Chang Min mengangkat alisnya melihat pemuda di hadapannya itu sibuk memilih buku-buku di hadapannya. Ia berdecak, “Apa shift kerjamu di perpustakaan kampus tidak cukup?”
Jun Su tidak mempedulikan complaint Chang Min. Ia masih sibuk memilih-milih buku yang dibutuhkannya.
“Bukankah aku yang seharusnya menculiknya? Aku merasa seperti diculik…” Chang Min menggumam pada dirinya sendiri. Ia menghela nafas dan memandang ke sekelilingnya. Toko buku besar yang sepi itu terlihat membosankan baginya.
“Aku sudah selesai.” Jun Su segera beranjak ke kasir, membawa tumpukan buku baru di tangannya.
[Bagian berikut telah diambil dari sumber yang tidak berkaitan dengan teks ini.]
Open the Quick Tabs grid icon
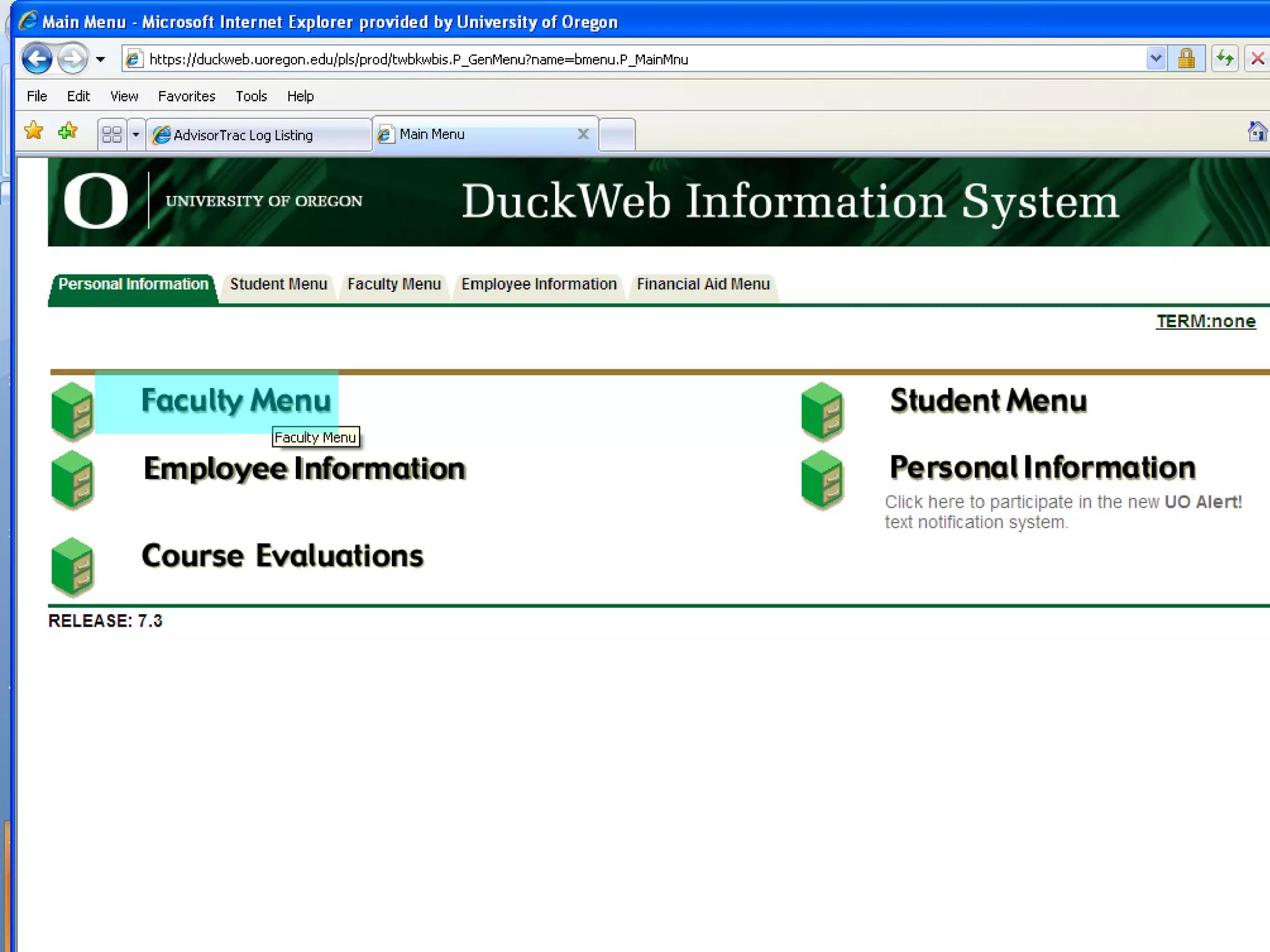1270x952 pixels. [x=112, y=134]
“Oh, akhirnya!” Chang Min mendramatisir. “Aku lapar, ayo makan.”
Satu jam berlalu, dan mereka sudah duduk di restaurant langganan Chang Min, menunggu pesanan untuk segera diantar.
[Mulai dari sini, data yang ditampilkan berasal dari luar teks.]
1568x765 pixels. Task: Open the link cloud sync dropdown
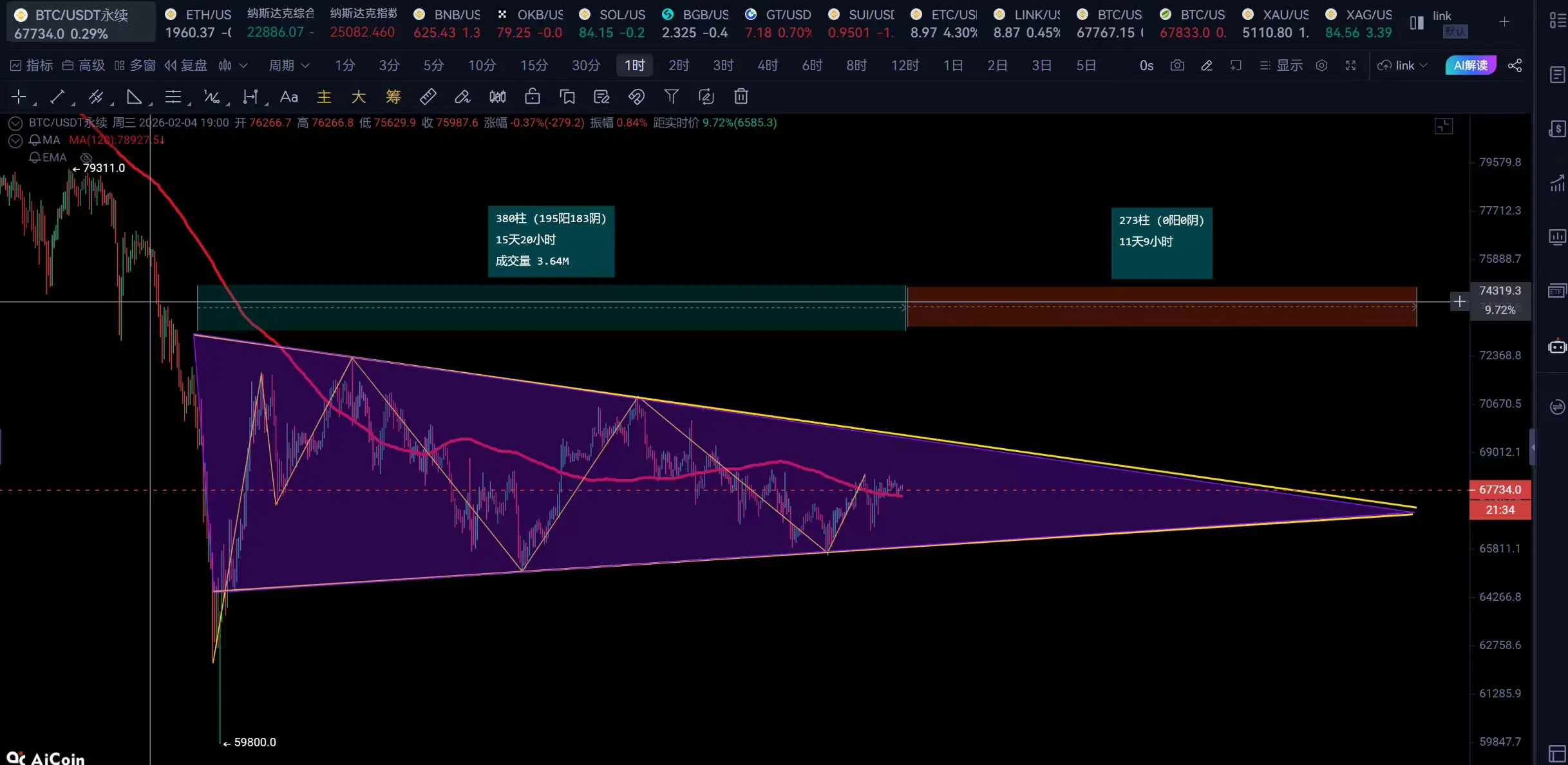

Mata Chang Min tertuju pada kantung berisi buku-buku baru Jun Su, “Kau sangat suka membaca?”
Jun Su berdengung, “Entahlah… mungkin.”
Kening Chang Min berkerut mendengar jawaban laki-laki di hadapannya itu, tetapi ia lebih memilih untuk tidak memikirkannya, “Buku apa yang kau beli?”
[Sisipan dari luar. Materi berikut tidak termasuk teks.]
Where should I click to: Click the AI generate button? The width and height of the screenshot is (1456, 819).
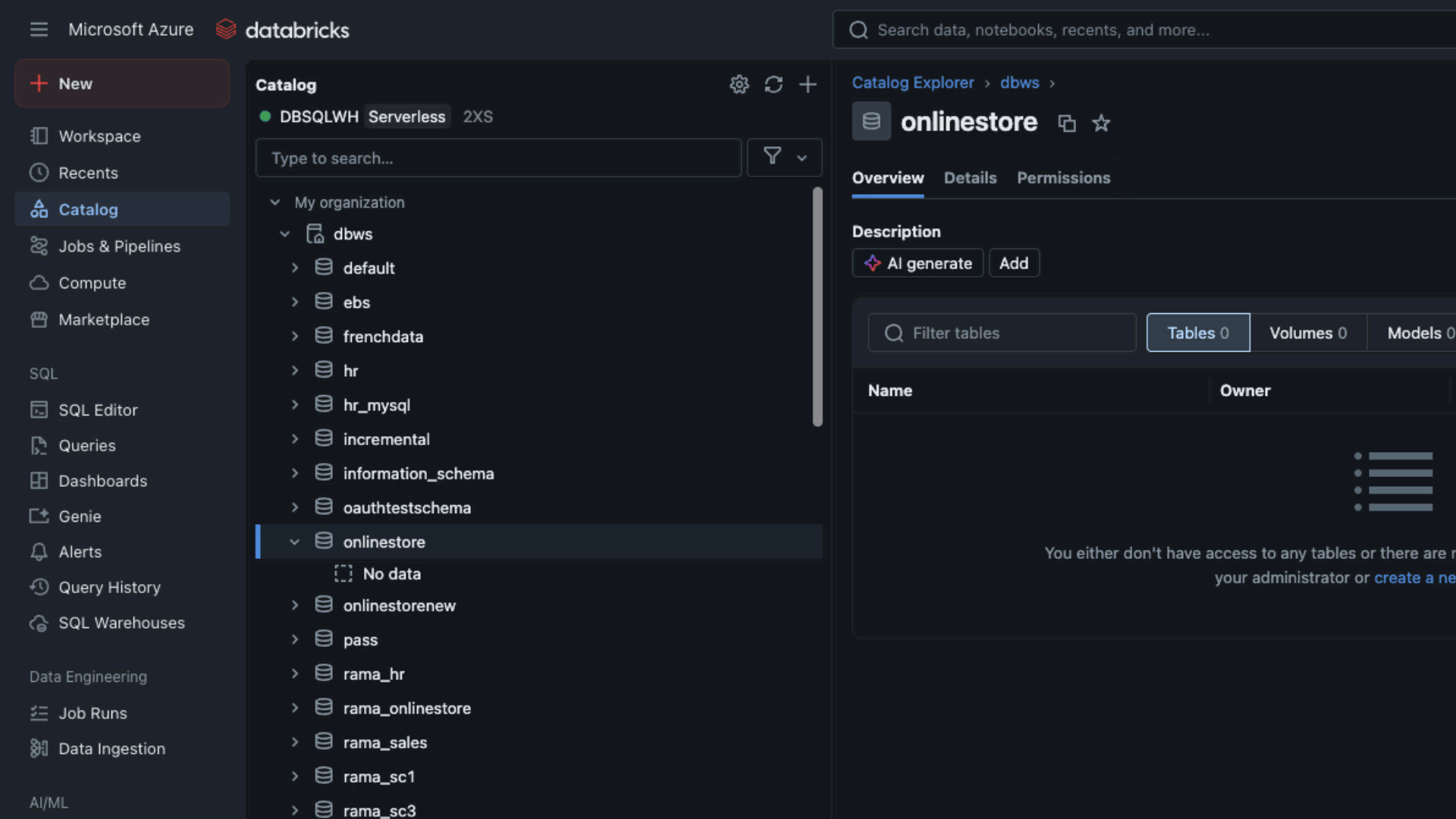click(x=918, y=263)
“Oh, itu…” Jun Su sedikit kebingungan untuk menjawab pertanyaan Chang Min. “Itu, hanya tentang musikal dan pertambangan.” suara Jun Su terdengar ragu dan lebih pelan dari biasanya, tetapi Chang Min bisa menangkap itu dengan jelas.
Kerutan di kening Chang Min semakin dalam. Ia benar-benar tidak tahu bagaimana harus merespon. Dua subject yang begitu berbeda itu juga tidak berhubungan dengan perkuliahan mereka sama sekali.
“Kau suka pertambangan dan musikal?” nada heran Chang Min jelas terdengar.
“Ya… begitulah…” Jun Su merasakan pipinya memanas. Bagaimana ia bisa mengatakan yang sejujurnya pada Chang Min? ‘Aku memang suka musikal, aku sedang aktif berlatih musikal di Hamufield, dan meski tidak menyukai pertambangan, tetapi aku harus demi pekerjaan paruh waktuku untuk Paman Smith.’ Jun Su membayangkan dirinya mengatakan hal itu pada laki-laki yang sudah melihatnya dengan tatapan heran itu. ‘Oh bagus Jun Su, pilihan pertama dia akan menganggapmu bercanda, dan pilihan kedua ia akan menganggapmu gila.’ Tidak. Jun Su memutuskan untuk tidak mengatakan apa-apa.
Sementara Jun Su tenggelam dalam pikirannya sendiri, Chang Min hanya diam menatap laki-laki yang menundukkan kepalanya itu. Ia juga tenggelam dalam pikirannya sendiri, menyadari bahwa ia belum mengenal si tukang tidur itu.
Hari sudah cukup larut saat Jun Su menutup pintu kamarnya, tidak menyadari reaksi keheranan dari keluarganya. Ini adalah kali pertama Jun Su pulang larut.
Jun Su segera menggeletakkan barangnya di lantai dan melempar tubuhnya ke kasur. Senyumnya segera mengembang. Ia tidak tahu apa yang membuatnya begitu senang, tetapi ia benar-benar menikmati waktunya hari ini. Di Seoul. Dirinya tidak pernah menyangka untuk lebih memilih Seoul ketimbang Hamufield.